**Exercise goal:** Starting with the line containing "Open the Alignment Rule dropdown" and going on through the end of the items, rewrite those lines with "dropdown" changed to "menu" and everything else kept as is. Leave the pictures out of your answer.

Text and item location entries:
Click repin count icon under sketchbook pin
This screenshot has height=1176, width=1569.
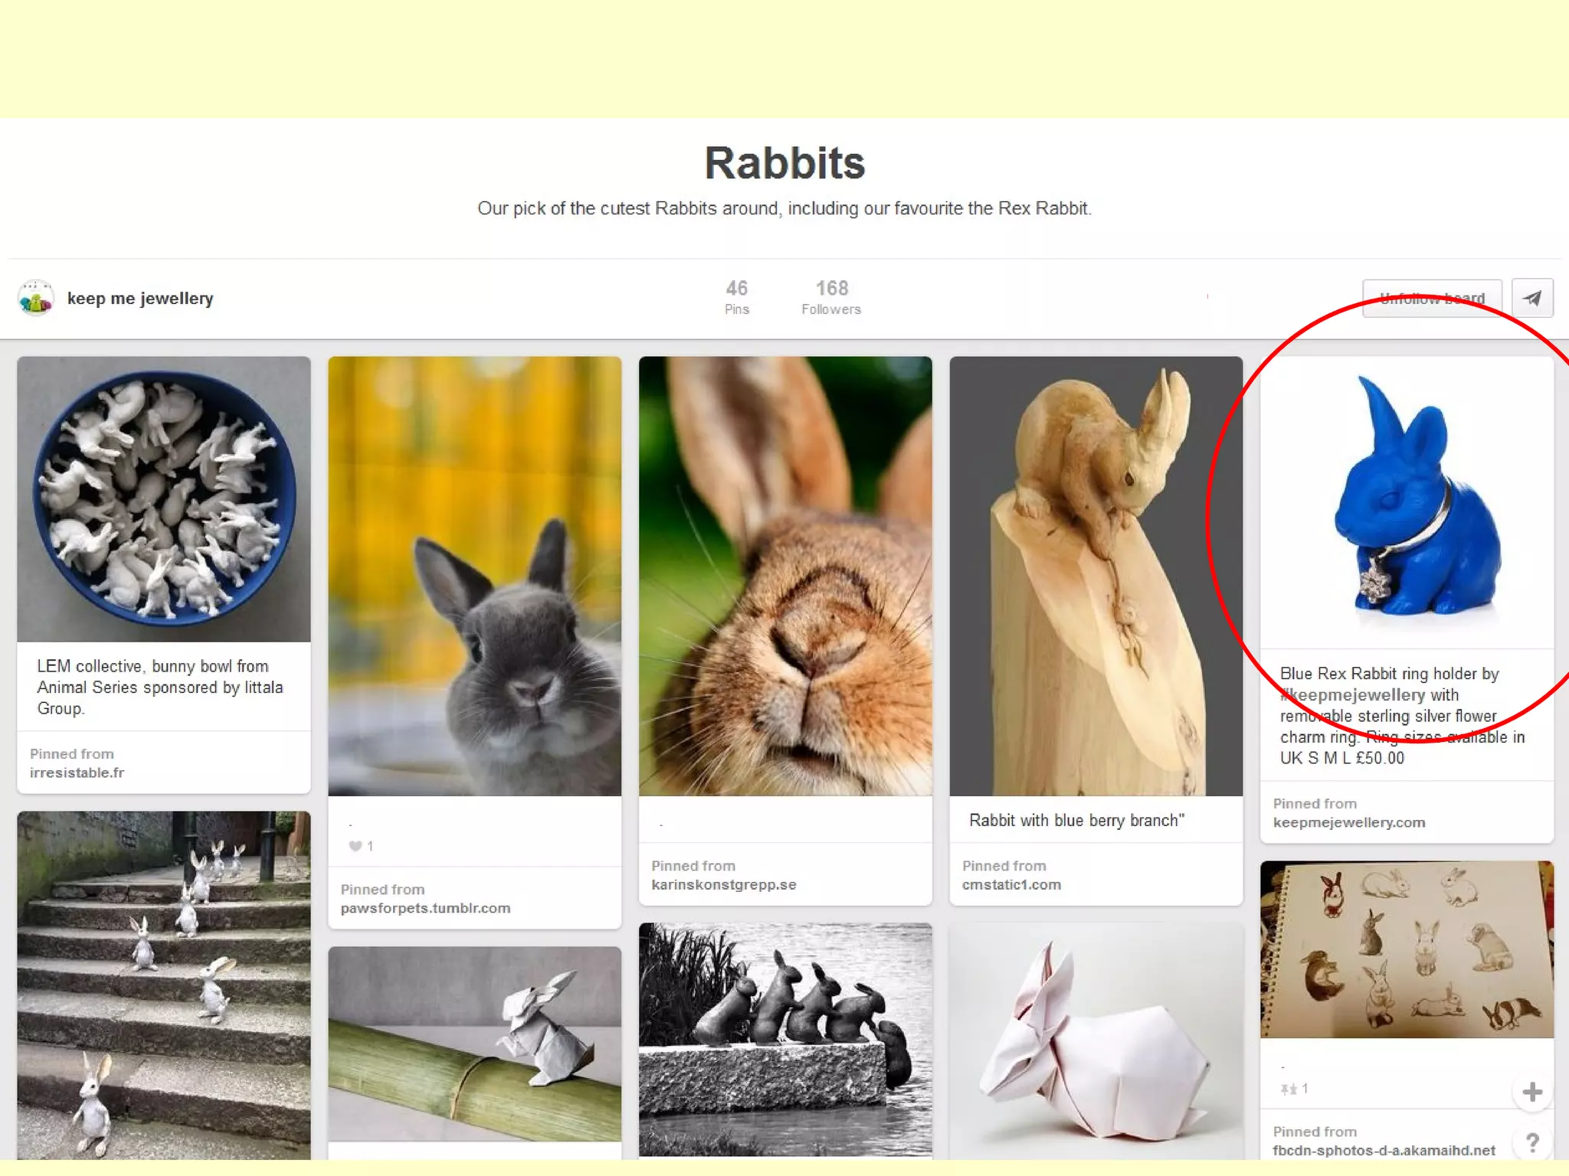(1289, 1089)

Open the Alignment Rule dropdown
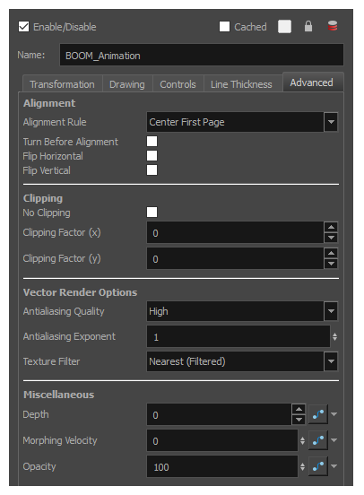(331, 122)
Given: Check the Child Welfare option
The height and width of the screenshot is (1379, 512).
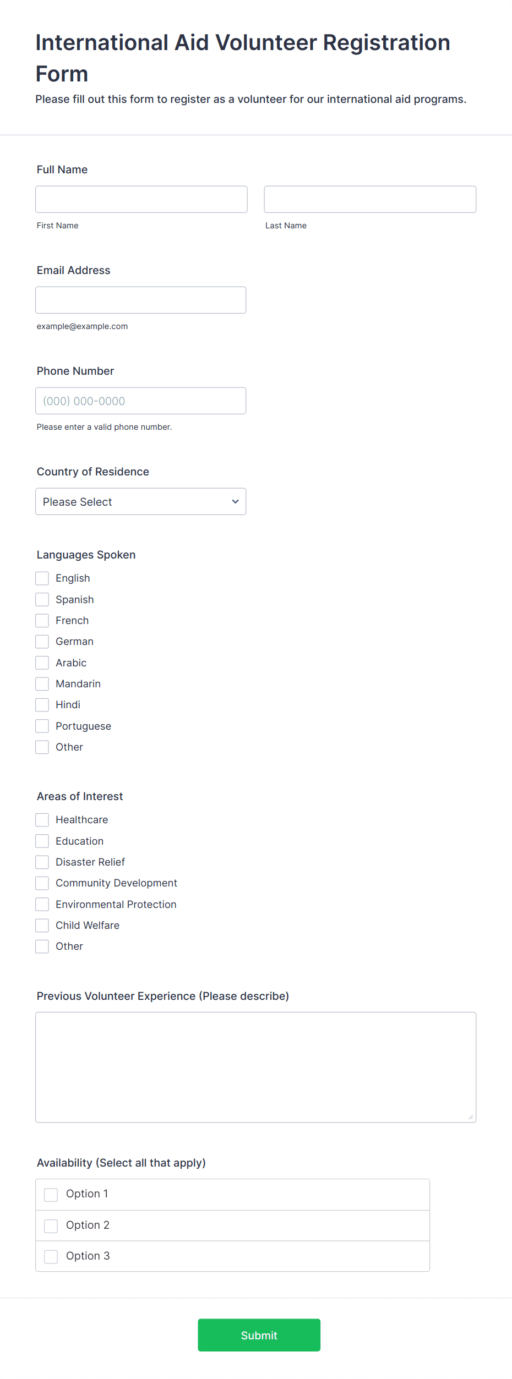Looking at the screenshot, I should point(42,926).
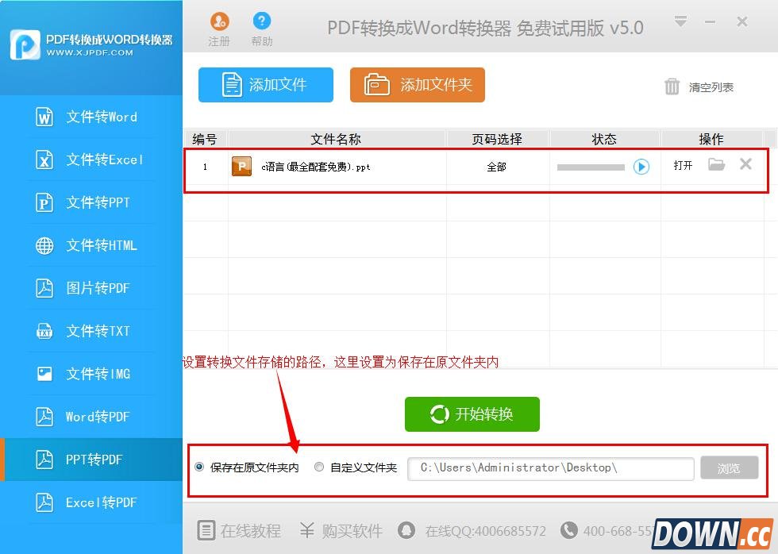
Task: Remove the c语言 file with the X icon
Action: [745, 165]
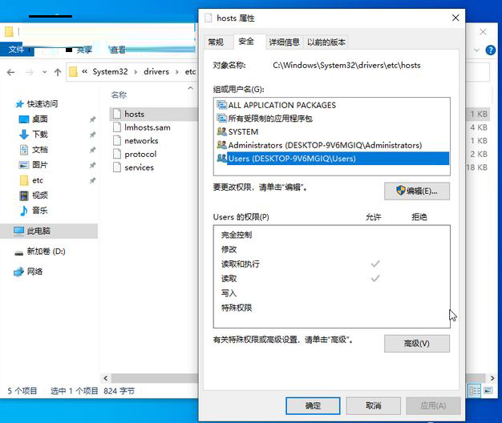Click the Edit (编辑) permissions button
Viewport: 502px width, 423px height.
pos(417,191)
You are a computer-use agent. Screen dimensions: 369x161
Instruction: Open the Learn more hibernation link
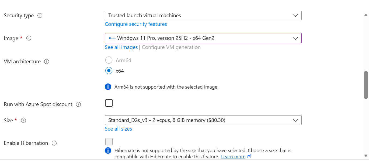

**Solution for this exercise:**
Open the Alignment Rule menu
(331, 122)
Given: Check the Child Welfare option
The height and width of the screenshot is (1379, 512).
Looking at the screenshot, I should point(42,926).
Task: Remove the c语言 file with the X icon
Action: [745, 165]
Click the Edit (编辑) permissions button
Viewport: 502px width, 423px height.
pos(417,191)
You are a computer-use agent. Screen dimensions: 369x161
Instruction: Open the Learn more hibernation link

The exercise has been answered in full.